A skeptical look at Earth Day

IPN Opinion article

Authors: 
Media outlet: 

The Providence Journal (RI, USA)

Published date: 
MiƩrcoles, Abril 21, 2010
Teaser: 

Earth Day is now 40 but the environmental movement is still fighting old and pointless battles, such as the one against life-enhancing pesticides. On the other hand, it is not fighting battles that really do need fighting to allow the poor to improve their lot all over the world.

On April 22, 1970, participants at the first National Environmental Teach-in listened to sermons about the dangers of increasing human numbers, nuclear Armageddon, pesticides, garbage and various other alleged perils. Although many of these fears had been brewing for years, it was the genius of the organizers of Earth Day to bring them all together under one apocalyptic umbrella.

Forty years on, what impact has it had? Some of the harms were real and actions taken to reduce these have benefited both us and the environment. The smogs then prevalent in many U.S. cities likely had harmful health effects and the legislation to control emissions, which began before 1970 but was accelerated afterwards, helped clean up the air.

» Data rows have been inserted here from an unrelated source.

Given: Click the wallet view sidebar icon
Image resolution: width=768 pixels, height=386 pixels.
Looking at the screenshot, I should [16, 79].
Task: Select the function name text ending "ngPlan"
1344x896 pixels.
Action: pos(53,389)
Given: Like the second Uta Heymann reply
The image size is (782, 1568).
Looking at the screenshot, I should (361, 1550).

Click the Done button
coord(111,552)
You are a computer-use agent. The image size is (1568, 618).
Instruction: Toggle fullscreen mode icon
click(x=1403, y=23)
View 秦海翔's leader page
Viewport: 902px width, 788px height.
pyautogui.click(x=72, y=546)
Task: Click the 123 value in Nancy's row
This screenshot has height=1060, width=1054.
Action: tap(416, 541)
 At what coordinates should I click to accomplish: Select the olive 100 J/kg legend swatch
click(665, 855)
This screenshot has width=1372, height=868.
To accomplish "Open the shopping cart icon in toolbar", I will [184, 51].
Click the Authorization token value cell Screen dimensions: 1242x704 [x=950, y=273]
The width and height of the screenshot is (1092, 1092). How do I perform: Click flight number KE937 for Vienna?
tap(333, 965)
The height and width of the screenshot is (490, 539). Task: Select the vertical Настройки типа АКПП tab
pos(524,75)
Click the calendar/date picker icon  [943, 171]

But many of the worst fears promoted by environmentalists turned out to be baseless.The widespread famines envisaged by population alarmists such as Paul Ehrlich and John Holdren simply did not materialize. The global incidence of famine has actually fallen dramatically in the past 60 years: From 1990 to 2009, there were fewer than 10,000 recorded deaths from famine; by contrast, in 1970-1989 more than 65,000 succumbed; and between 1950 and 1969 over 1.5 million died.

Nevertheless, Ehrlich won a MacArthur Genius Award and Holdren is now one of Obama’s key science advisers.Rachel Carson’s “Silent Spring,” whose title alludes to the alleged impact of pesticides on bird species, turned out to be more fiction than fact. While some raptor species were probably harmed by overuse of DDT, the majority of birds were not impacted dramatically by any pesticide.

Ironically, many of the technologies feared by proponents of the first Earth Day have turned out to be environmentally benign.

Take herbicides, for instance. These chemicals enable farmers to kill weeds that would otherwise compete with crops for nutrients. They also enable no-till farming, which reduces soil erosion. Had policymakers followed the advice of the environmental alarmists and banned the use of herbicides, they would have increased crop losses, driven up the cost of food, reduced the amount of land available for species conservation, and dramatically increased soil losses due to erosion.

Yet, even today, some environmental groups are seeking to outlaw chemical herbicides. The NRDC (founded 1970), for example, is pushing for a ban on atrazine, an inexpensive, off-patent herbicide that has been used without harm to humans for over 40 years. Never mind that atrazine provides huge environmental benefits through increased yields and reduced soil erosion. It seems no synthetic chemical can ever provide enough benefits to outweigh hypothetical risks.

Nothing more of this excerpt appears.